■ Task requirements ■
Repeat exactly what runs from the line with "This screenshot has height=691, width=1024." through the last line of the material, and keep the pictures out of it.

■ Stored data ■

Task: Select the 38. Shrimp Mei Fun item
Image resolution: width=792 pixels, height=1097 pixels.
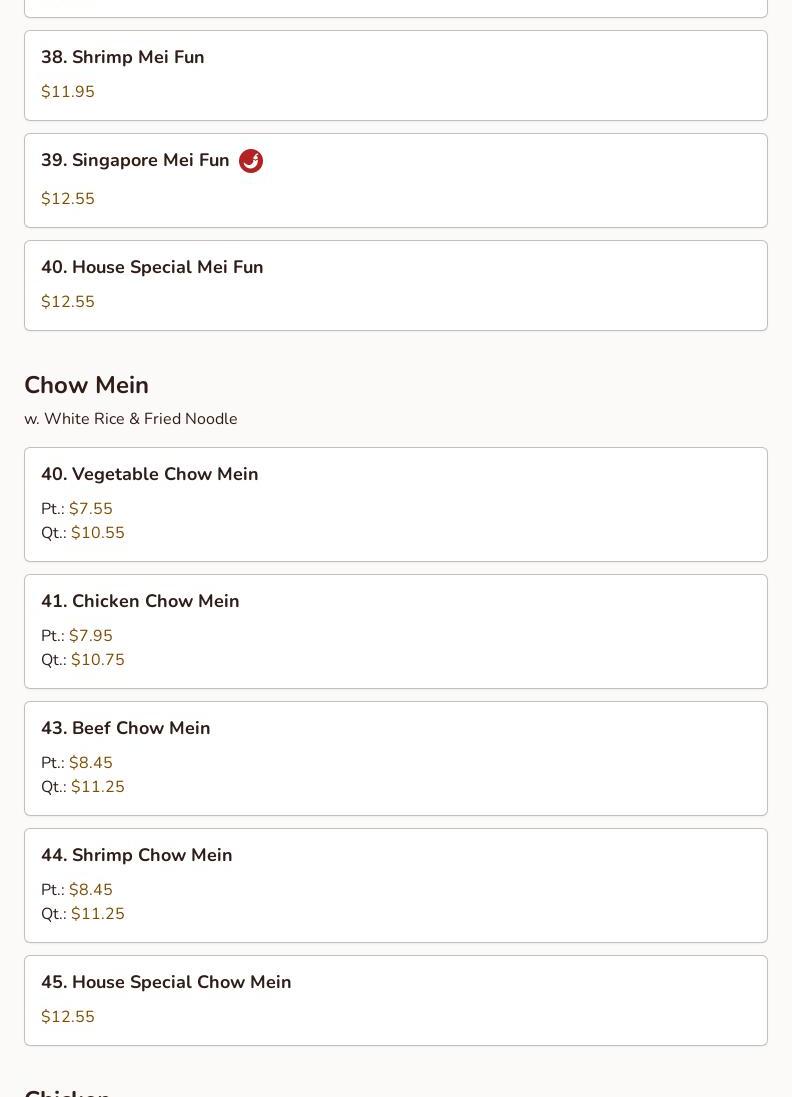Action: click(123, 58)
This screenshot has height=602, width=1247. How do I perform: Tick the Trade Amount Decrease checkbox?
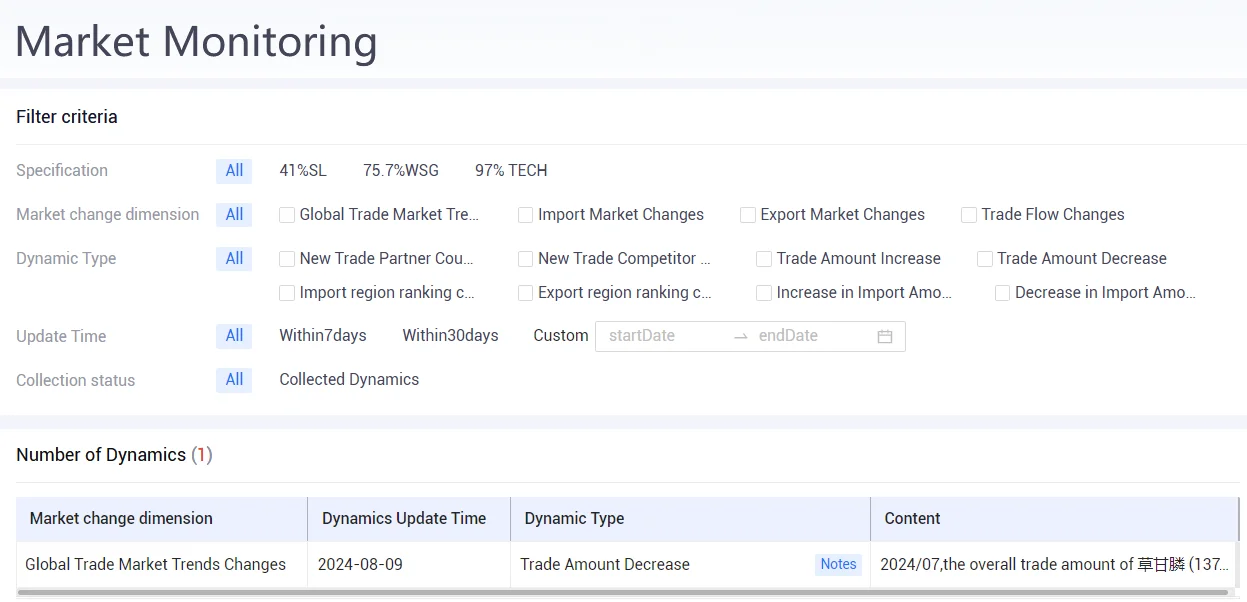tap(985, 259)
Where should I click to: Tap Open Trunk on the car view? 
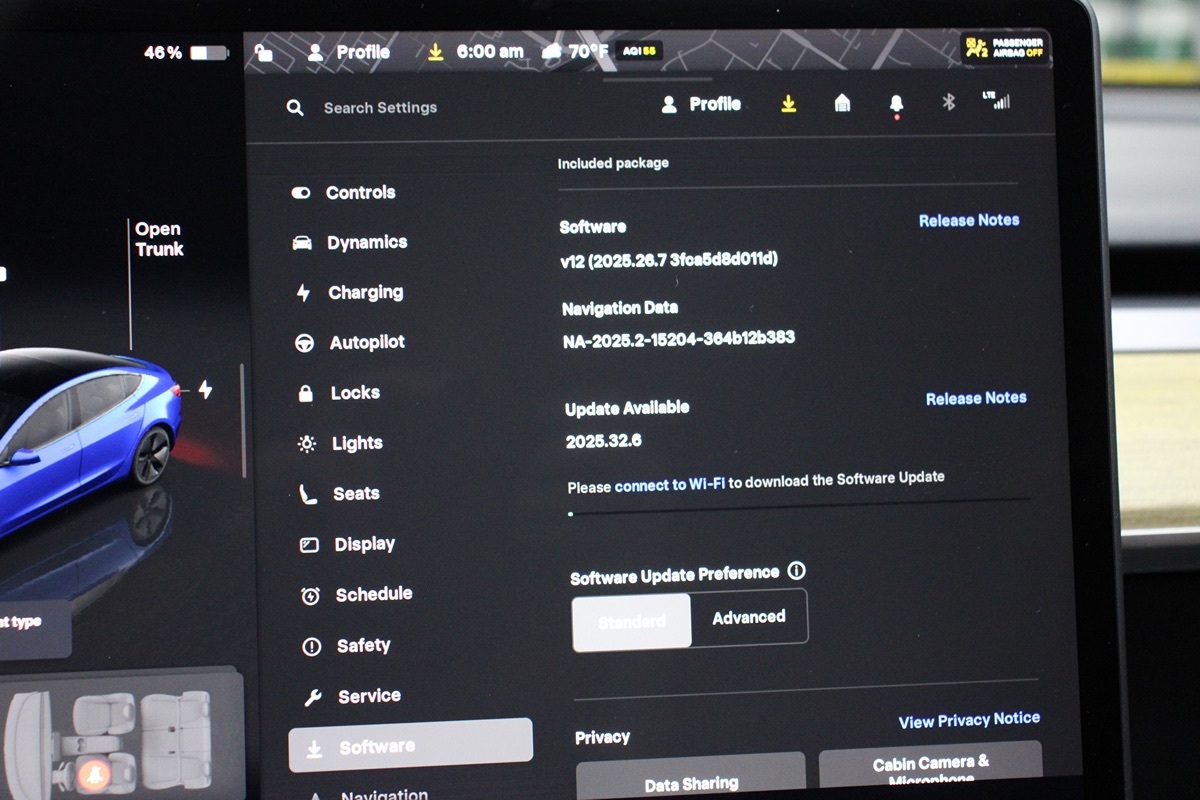pos(159,240)
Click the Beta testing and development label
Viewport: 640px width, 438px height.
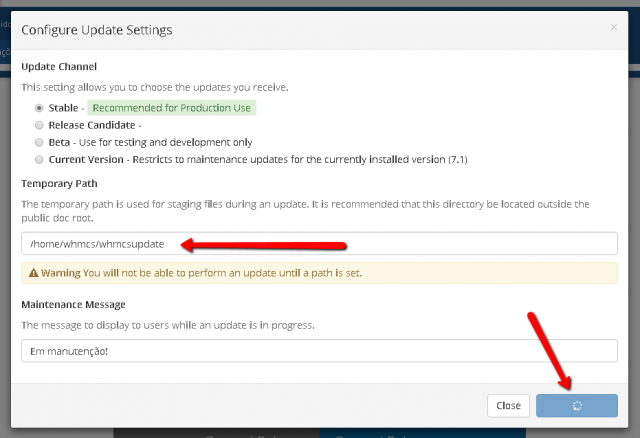tap(150, 142)
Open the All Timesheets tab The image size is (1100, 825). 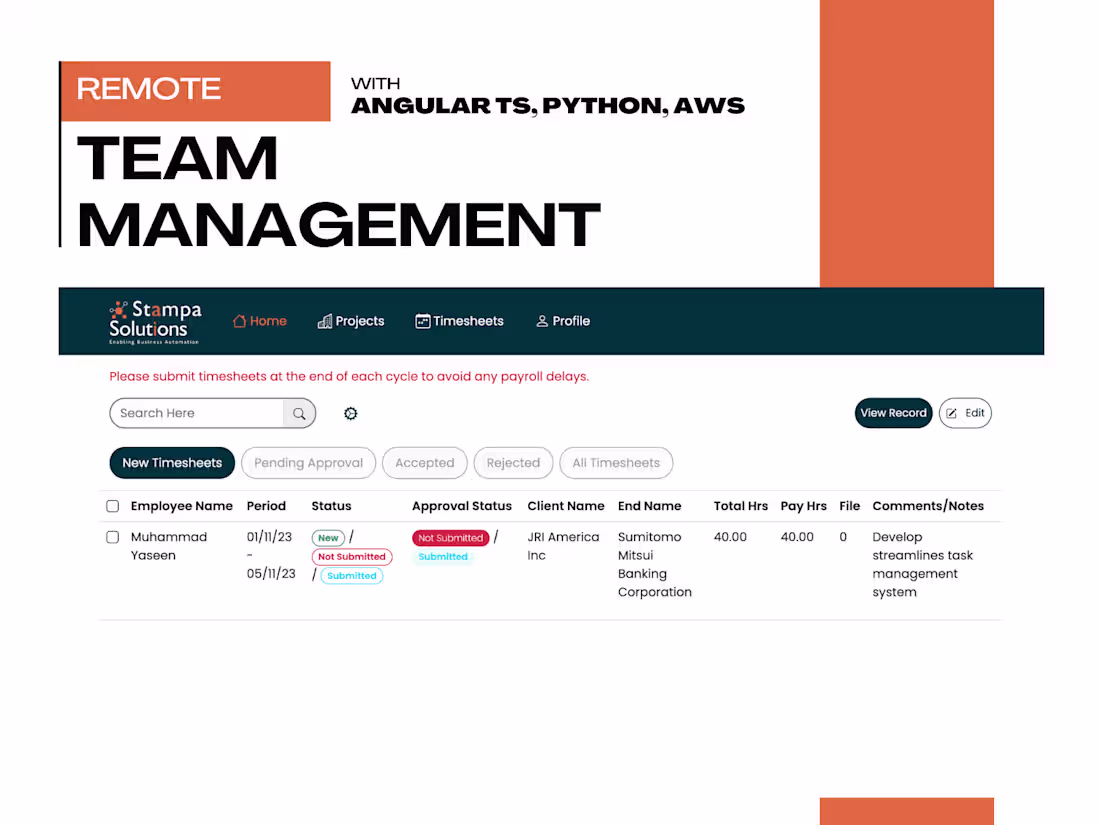tap(616, 462)
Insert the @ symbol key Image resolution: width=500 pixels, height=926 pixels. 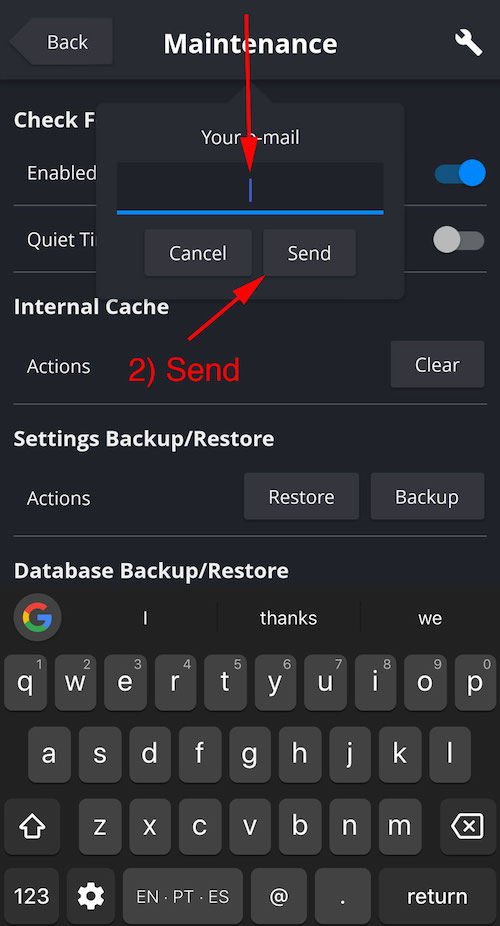pyautogui.click(x=279, y=897)
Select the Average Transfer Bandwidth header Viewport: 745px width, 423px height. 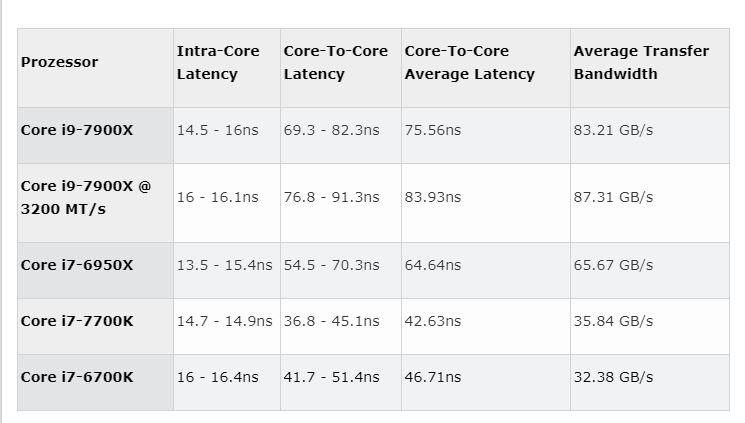(x=650, y=68)
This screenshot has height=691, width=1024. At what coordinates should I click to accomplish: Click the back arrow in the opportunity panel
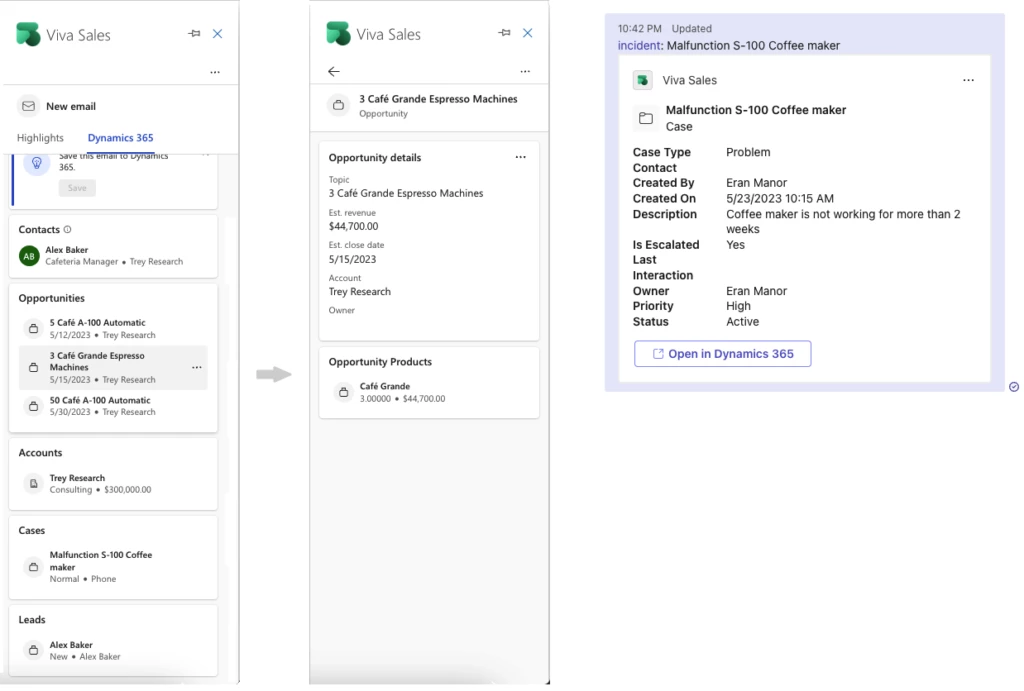tap(333, 71)
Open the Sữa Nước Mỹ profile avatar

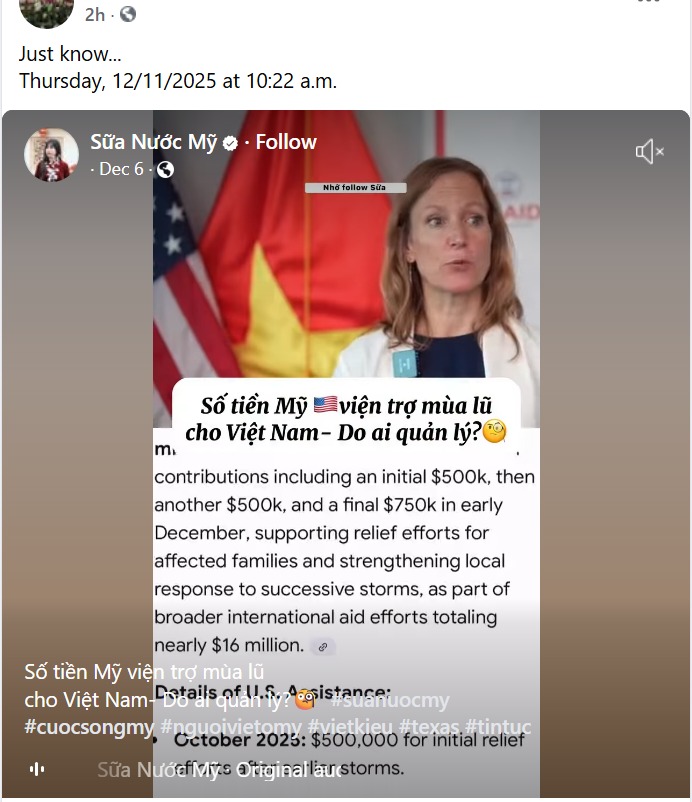[51, 154]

■ Result for this exercise ■
This screenshot has height=691, width=1024. At what coordinates should I click to accomplish: Click the back arrow in the opportunity panel
tap(333, 71)
Open the Sữa Nước Mỹ profile avatar

[51, 154]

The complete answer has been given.